What are the common complications of PML?

Depression is commonly seen in patients who develop PML and should be treated with antidepressants and psychotherapy. Given the potential antiviral benefit of mirtazapine, this is often considered as a first-line treatment of depression. Seizures are occasionally seen, although can be subtle, particularly if they arise from the frontal or temporal lobes.
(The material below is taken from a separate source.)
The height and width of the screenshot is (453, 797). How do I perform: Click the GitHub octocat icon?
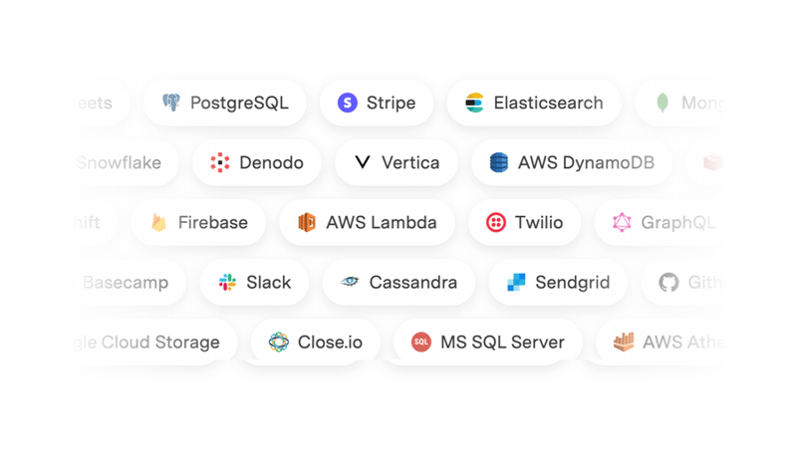pyautogui.click(x=668, y=282)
Although some clinicians utilize antiepileptic mediations prophylactically, we generally advise against this approach and instead start antiepileptic medications only after a confirmed seizure has occurred.
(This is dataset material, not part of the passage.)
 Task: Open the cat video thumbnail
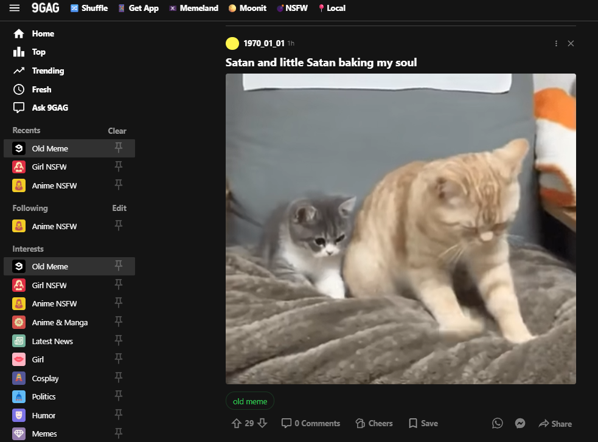[x=400, y=229]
What is the prognosis of PML secondary to MS therapies?

If patients can overcome the initial PML infection and subsequent IRIS, then the long-term prognosis is variable but can be good. In general, residual neurological deficits are common. In patients with natalizumab-associated PML, survival is estimated to be approximately 75% overall.19, 20 Factors associated with better prognosis include younger age at diagnosis and lower pre-PML disability. Early recognition and diagnosis of asymptomatic PML with appropriate management also portend better prognosis.19 However, clinical stability typically takes 3-6 months after the diagnosis of PML is made.20

Appendix: Lab procedures for NIH JCV PCR testing

If a clinician desires to send a CSF sample for ultrasensitive JCV PCR at the NIH, several additional steps must be taken:

  1. The Cleveland Clinic lab should be instructed to freeze at least a 1ml aliquot of CSF upon receipt, and that it must be frozen for transport
  2. The clinician should place an order for an extra tube, and the information in the comments section should be populated by the Epic SmartPhrase “.nihjcv,” which should be available to all Mellen Center physicians. This SmartPhase contains all necessary information about the test, sample handling, and shipping instructions.
  3. A specific form for the NIH must be completed regarding the patient’s history and sample being sent, and should be sent to the Cleveland Clinic lab with the sample. This forms is available on the Cleveland Clinic Neurological Institute shared drive at “S:\NEURO\PUBLIC\Mellen JCV testing at NIH forms”, along with detailed shipping instructions for the sample.

Acknowledgements:

We would like to thank Dr. David Clifford of Washington University in St. Louis for his involvement in development of this Mellen Approach.